─── EXTRACTED DATA ───
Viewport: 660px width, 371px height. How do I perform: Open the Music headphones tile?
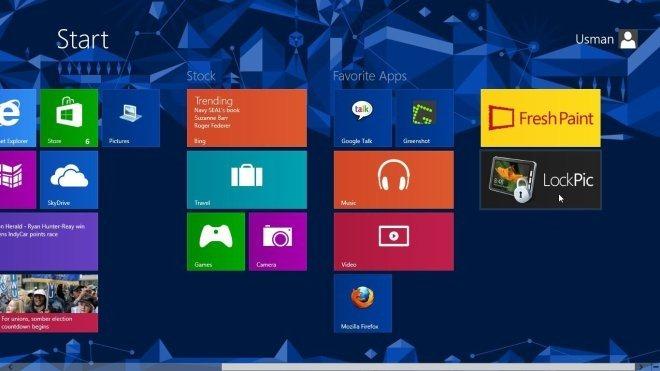(x=394, y=180)
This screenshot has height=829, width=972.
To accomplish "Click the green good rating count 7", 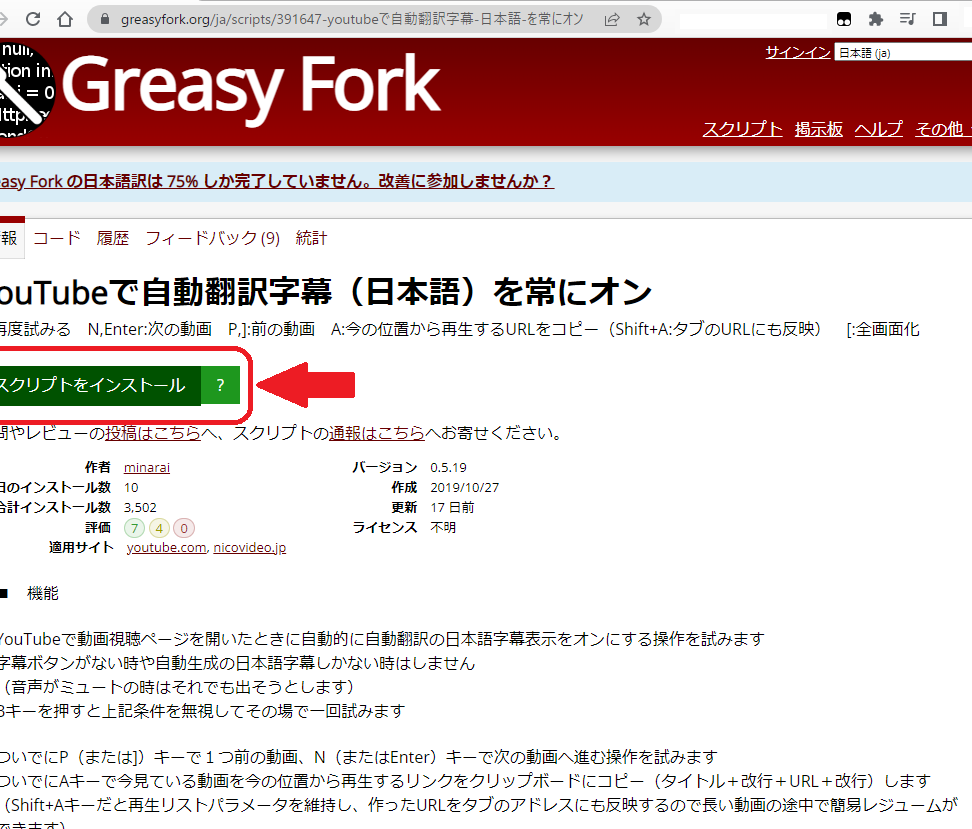I will (134, 527).
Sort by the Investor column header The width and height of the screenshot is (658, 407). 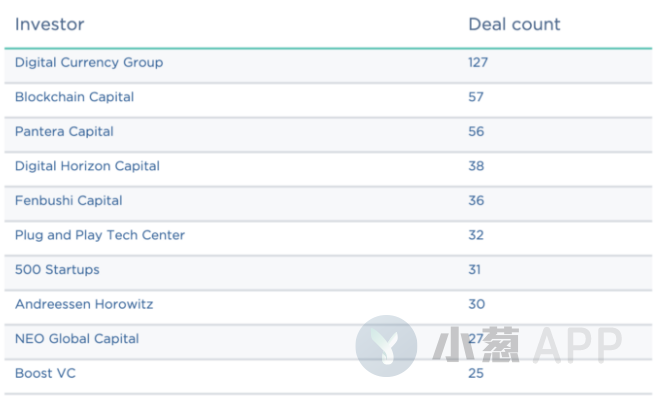click(50, 24)
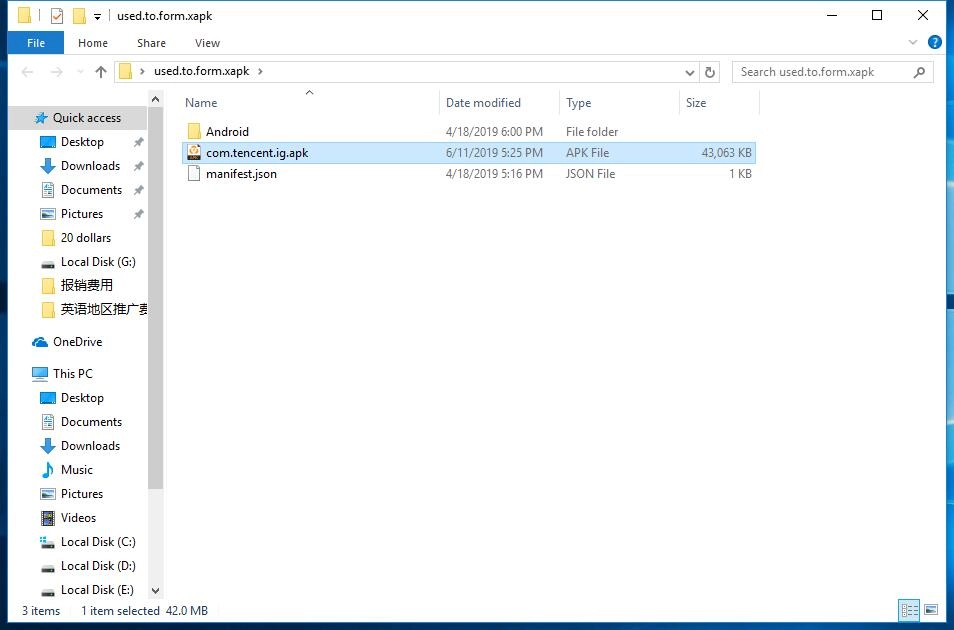This screenshot has height=630, width=954.
Task: Open the Share ribbon tab
Action: pyautogui.click(x=152, y=43)
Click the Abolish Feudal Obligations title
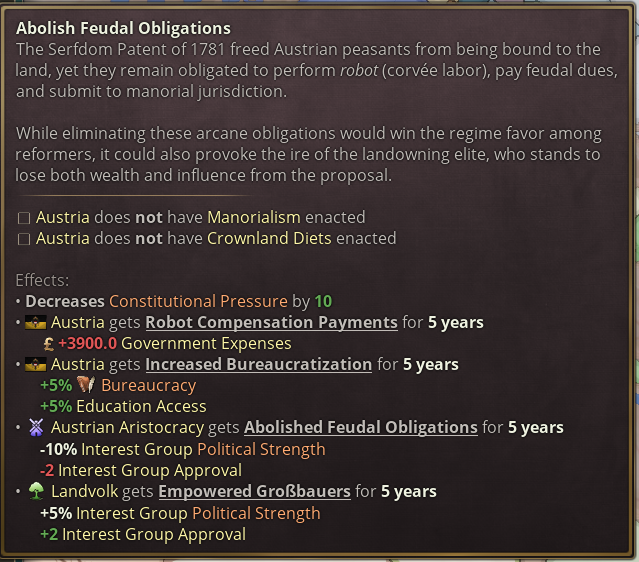 (123, 29)
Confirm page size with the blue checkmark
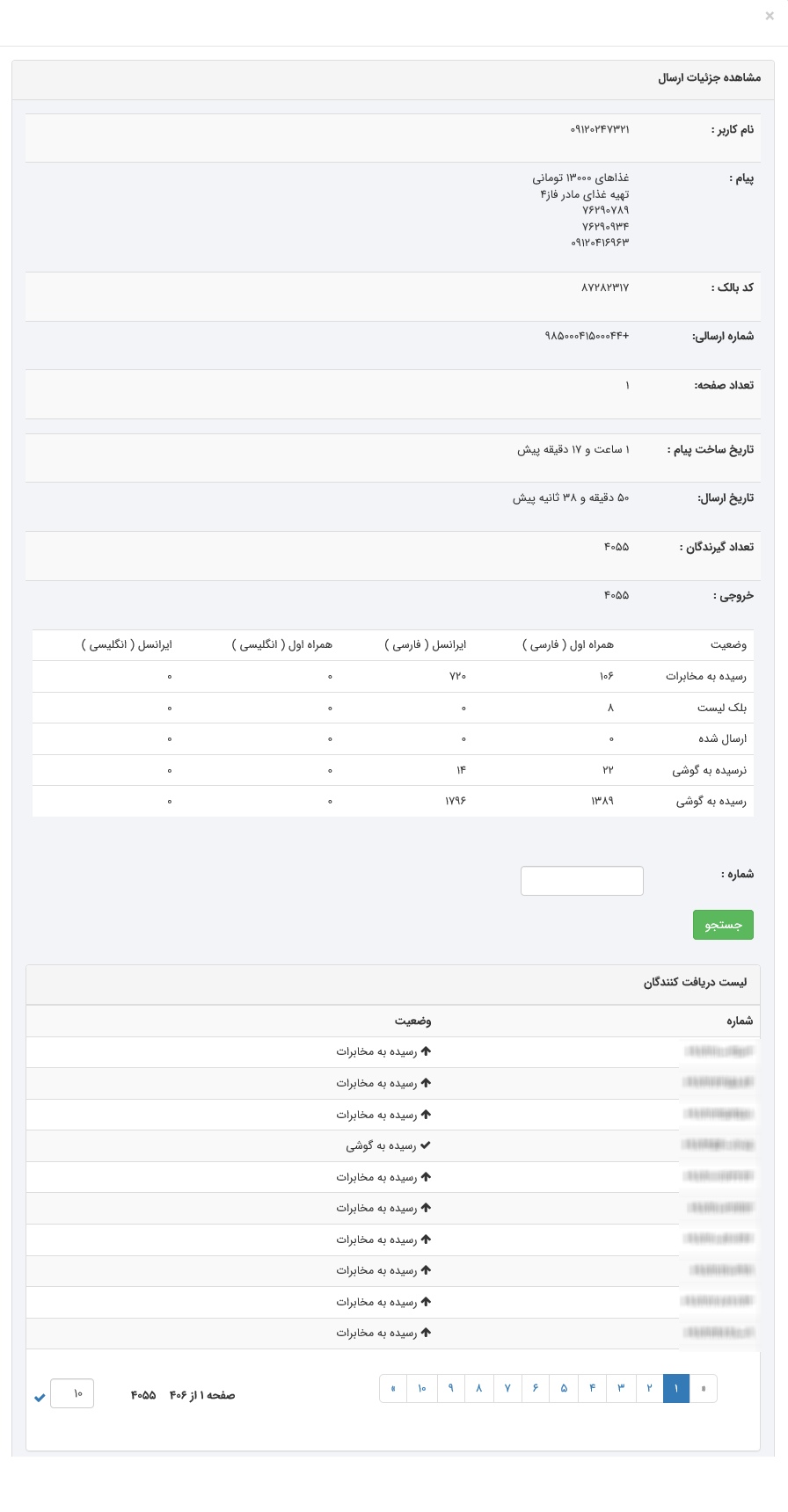This screenshot has height=1512, width=788. pyautogui.click(x=40, y=1398)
───
* ASSIGNED TASK: Set down, exactly as written, each line from the one that contains "Click the Abolish Feudal Obligations title" to the last line of the records, but none of the pictures.

* RESULT OF THE EXERCISE:
Click the Abolish Feudal Obligations title
 (123, 29)
Confirm page size with the blue checkmark
This screenshot has height=1512, width=788. pyautogui.click(x=40, y=1398)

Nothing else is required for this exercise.